万博会場内のエスカレーターに2列で乗る来場者(4月13日、近藤誠撮影)
万博会場内のエスカレーターに2列で乗る来場者(4月13日、近藤誠撮影)

エスカレーターに関する文化研究で知られる江戸川大学名誉教授の斗鬼正一さんは4月下旬、大阪・関西万博の会場を訪れました。会場には、高さ最大約20メートルの大屋根リングへ上るためのエスカレーターが9台設置されています。斗鬼さんが見たところ、エスカレーター上を歩く人は見当たらず、混雑時には2列に並んで乗ることが定着していたといいます。
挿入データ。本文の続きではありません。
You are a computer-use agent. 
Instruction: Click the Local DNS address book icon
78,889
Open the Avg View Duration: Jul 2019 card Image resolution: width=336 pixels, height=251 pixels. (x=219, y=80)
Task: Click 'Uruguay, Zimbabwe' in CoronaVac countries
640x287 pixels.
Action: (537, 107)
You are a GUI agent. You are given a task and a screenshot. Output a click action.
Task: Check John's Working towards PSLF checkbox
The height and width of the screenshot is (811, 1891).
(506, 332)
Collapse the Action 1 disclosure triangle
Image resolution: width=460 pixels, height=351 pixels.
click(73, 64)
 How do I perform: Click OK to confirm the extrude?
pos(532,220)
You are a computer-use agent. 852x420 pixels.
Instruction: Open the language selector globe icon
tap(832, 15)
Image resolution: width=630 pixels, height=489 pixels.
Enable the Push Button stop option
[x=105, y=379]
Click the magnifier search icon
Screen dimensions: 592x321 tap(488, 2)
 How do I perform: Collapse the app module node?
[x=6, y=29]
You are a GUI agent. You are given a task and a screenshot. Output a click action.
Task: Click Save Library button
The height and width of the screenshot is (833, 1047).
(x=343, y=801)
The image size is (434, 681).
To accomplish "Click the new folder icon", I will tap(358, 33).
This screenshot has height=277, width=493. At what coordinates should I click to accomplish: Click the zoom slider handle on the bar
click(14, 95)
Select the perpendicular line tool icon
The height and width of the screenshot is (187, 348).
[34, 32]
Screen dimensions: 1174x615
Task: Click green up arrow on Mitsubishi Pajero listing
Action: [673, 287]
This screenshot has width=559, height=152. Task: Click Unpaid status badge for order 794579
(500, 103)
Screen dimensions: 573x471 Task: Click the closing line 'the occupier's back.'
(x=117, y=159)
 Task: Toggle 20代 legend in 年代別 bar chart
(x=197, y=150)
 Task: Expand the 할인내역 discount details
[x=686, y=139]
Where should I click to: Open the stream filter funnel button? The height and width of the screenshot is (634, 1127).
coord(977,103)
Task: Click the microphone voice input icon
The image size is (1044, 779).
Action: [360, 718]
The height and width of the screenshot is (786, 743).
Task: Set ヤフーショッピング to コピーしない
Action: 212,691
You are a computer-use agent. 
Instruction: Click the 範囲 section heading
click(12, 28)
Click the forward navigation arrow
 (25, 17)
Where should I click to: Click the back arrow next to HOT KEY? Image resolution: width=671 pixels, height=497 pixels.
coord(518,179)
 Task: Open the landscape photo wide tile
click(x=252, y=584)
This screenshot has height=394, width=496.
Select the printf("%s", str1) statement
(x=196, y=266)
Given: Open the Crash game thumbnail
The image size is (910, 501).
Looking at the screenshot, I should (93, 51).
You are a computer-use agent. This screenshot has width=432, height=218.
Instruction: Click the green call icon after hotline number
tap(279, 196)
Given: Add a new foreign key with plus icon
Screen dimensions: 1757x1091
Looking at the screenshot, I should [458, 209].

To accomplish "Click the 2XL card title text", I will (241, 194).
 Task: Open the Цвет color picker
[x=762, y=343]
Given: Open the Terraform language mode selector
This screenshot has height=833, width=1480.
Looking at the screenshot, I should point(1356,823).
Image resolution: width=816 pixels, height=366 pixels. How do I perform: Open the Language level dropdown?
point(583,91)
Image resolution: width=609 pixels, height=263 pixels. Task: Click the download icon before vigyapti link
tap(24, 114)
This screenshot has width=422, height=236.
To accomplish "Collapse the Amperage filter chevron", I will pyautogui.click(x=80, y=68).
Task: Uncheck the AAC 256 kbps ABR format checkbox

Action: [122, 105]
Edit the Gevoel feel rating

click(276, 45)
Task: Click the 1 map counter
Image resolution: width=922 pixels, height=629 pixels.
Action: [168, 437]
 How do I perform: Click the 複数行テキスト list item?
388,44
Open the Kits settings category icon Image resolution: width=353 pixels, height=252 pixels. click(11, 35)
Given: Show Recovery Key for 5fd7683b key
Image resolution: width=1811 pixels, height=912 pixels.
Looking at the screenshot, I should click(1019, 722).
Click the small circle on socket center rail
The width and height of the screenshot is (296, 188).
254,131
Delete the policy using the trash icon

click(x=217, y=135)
その理由について、斗鬼さんは「ラッシュ時の駅のエスカレーターのような殺気立った雰囲気とは違い、万博はのんびりとした非日常的な場所だからです。昔、デパートへ行った時のように、エスカレーターに乗ること自体を楽しんでいる様子でした」と話します。もっとも、万博には国内外から大勢の人が来場し、来場者たちから様々な情報が拡散されることが期待されるだけに、「これがエスカレーターの正しい乗り方だと世に示し、安全安心の社会を世界へ発信する機会になればいい」とも。

夢洲駅に配置された、新機能を搭載したエスカレーター(写真提供・斗鬼正一さん)
夢洲駅に配置された、新機能を搭載したエスカレーター(写真提供・斗鬼正一さん)

一方、万博会場の最寄り駅となる大阪メトロ中央線・ 夢洲(ゆめしま) 駅には、日立ビルシステム(東京)が開発した、片側空けを抑止する新機能を搭載したエスカレーターが3台配置されました。利用者の立ち位置にLED(発光ダイオード)を照射し、2列になって乗るよう誘導します。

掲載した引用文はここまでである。